• PROVIDED DATA
··········
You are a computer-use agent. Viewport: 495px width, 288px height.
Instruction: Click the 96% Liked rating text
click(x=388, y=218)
··········
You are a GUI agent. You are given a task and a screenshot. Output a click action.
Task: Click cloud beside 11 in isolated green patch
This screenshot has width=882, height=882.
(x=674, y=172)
··········
• WHAT TO PRODUCE
Show the lines where the word "agent" appears in the entries.

• RESULT
You are a computer-use agent. Viewport: 495px width, 288px height.
You are a GUI agent. You are given a task and a screenshot. Output a click action.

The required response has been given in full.